## TASK OBJECTIVE
The lines from the first line of the entries through the line containing "Click into the Nom text field" are to be repeated exactly, with both of those lines included.

::::::::

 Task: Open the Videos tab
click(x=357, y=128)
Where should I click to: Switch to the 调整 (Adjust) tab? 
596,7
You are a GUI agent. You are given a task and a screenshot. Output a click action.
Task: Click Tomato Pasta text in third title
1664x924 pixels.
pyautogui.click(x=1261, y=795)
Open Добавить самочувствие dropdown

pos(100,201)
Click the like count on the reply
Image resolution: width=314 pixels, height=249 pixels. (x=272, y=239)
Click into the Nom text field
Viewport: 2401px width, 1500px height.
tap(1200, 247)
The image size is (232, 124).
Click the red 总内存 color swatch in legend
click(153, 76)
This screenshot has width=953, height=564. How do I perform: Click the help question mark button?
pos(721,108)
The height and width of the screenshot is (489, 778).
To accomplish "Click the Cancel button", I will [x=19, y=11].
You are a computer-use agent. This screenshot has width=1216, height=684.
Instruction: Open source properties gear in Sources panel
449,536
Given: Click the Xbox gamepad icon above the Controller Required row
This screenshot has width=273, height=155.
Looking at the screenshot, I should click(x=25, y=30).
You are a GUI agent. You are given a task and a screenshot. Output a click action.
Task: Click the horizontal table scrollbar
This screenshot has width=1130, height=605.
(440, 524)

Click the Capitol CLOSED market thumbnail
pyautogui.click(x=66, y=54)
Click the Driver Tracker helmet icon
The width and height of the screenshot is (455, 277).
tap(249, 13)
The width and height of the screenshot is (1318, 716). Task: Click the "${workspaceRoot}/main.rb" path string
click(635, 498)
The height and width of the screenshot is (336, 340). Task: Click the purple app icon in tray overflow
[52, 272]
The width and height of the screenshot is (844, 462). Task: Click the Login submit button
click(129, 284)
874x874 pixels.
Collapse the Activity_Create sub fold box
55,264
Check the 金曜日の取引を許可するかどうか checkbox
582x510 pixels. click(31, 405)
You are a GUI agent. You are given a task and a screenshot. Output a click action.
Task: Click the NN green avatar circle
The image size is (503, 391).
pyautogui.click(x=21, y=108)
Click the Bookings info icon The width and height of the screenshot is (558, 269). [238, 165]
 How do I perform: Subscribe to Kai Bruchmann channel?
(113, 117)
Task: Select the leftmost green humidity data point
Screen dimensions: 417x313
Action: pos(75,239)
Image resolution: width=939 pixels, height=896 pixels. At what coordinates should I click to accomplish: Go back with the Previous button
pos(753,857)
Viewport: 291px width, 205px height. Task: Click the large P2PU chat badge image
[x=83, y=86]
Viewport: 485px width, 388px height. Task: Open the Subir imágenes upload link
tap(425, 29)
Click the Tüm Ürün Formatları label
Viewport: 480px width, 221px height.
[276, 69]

::::::::

## YOUR RESPONSE
 Task: Open the Videos tab
click(x=357, y=128)
Where should I click to: Switch to the 调整 (Adjust) tab? 
596,7
You are a GUI agent. You are given a task and a screenshot. Output a click action.
Task: Click Tomato Pasta text in third title
1664x924 pixels.
pyautogui.click(x=1261, y=795)
Open Добавить самочувствие dropdown

pos(100,201)
Click the like count on the reply
Image resolution: width=314 pixels, height=249 pixels. (x=272, y=239)
Click into the Nom text field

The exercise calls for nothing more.